Les gâchettes, bien que solides, affichent une course un peu raide. Lors de longues sessions, la pression répétée finit par fatiguer. Quant au D-pad, il fait le minimum syndical : suffisant pour naviguer, discutable pour les jeux de combat ou les titres en 2D à haute précision.
Cloud Direct reste une bonne idée. Une très bonne idée, même. Mais à ce jour, elle ne fonctionne qu’avec un seul service — Luna. Et tant que celui-ci restera minoritaire sur le marché, la manette ne pourra prétendre à une place universelle.
Autonomie sacrifiée, ambitions bridées
Sur le papier, la manette Luna coche les cases. Port USB-C, prise casque 3,5 mm, bouton Alexa intégré : tout y est. Mais dans la pratique, plusieurs choix techniques viennent alourdir l’expérience, là où elle aurait dû gagner en souplesse.
Premier point noir : l’alimentation. Alimentée par deux piles AA — un standard que l’on croyait relégué aux périphériques d’entrée de gamme — la manette n’intègre aucune batterie rechargeable. Résultat : une autonomie moyenne oscillant entre six et huit heures selon l’usage, et une nécessité de jongler entre piles neuves et rechargeables. Le port USB-C, présent, ne sert ici qu’au jeu filaire. Il ne recharge rien. Un contresens.
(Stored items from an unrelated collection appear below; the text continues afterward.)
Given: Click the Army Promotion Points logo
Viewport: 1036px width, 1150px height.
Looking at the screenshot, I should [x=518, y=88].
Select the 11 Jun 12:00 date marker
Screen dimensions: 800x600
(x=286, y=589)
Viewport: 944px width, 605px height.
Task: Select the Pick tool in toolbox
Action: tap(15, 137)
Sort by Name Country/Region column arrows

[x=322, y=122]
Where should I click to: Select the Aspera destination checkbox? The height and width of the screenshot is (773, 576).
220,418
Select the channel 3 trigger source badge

Le bouton Alexa, présenté comme une innovation, se révèle anecdotique. Son usage se limite à l’écosystème Fire TV, sans interaction réelle avec les jeux ou l’environnement Luna. On peut changer la chaîne. Pas l’équipement. On peut lancer un jeu. Pas interagir. Là où une intégration vocale contextuelle aurait pu enrichir l’expérience, Amazon livre un gadget partiel.
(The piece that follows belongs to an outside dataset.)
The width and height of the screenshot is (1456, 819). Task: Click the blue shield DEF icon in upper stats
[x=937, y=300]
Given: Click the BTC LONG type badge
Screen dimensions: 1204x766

Côté finition, rien à redire. Les plastiques sont robustes, les assemblages solides. Les vibrations sont sobres mais efficaces, et aucun grincement ne vient trahir la fabrication. Pour un périphérique de cette gamme, le résultat est propre, sérieux, cohérent. Mais l’absence de fonctionnalités avancées — palettes, retours haptiques, profils configurables — rappelle la nature fondamentalement limitée de l’objet.
La manette Luna a été pensée pour Luna. Et uniquement pour Luna. Hors de ce cadre, elle fonctionne, mais n’excelle nulle part. Elle devient périphérique générique, dénuée de toute plus-value technique.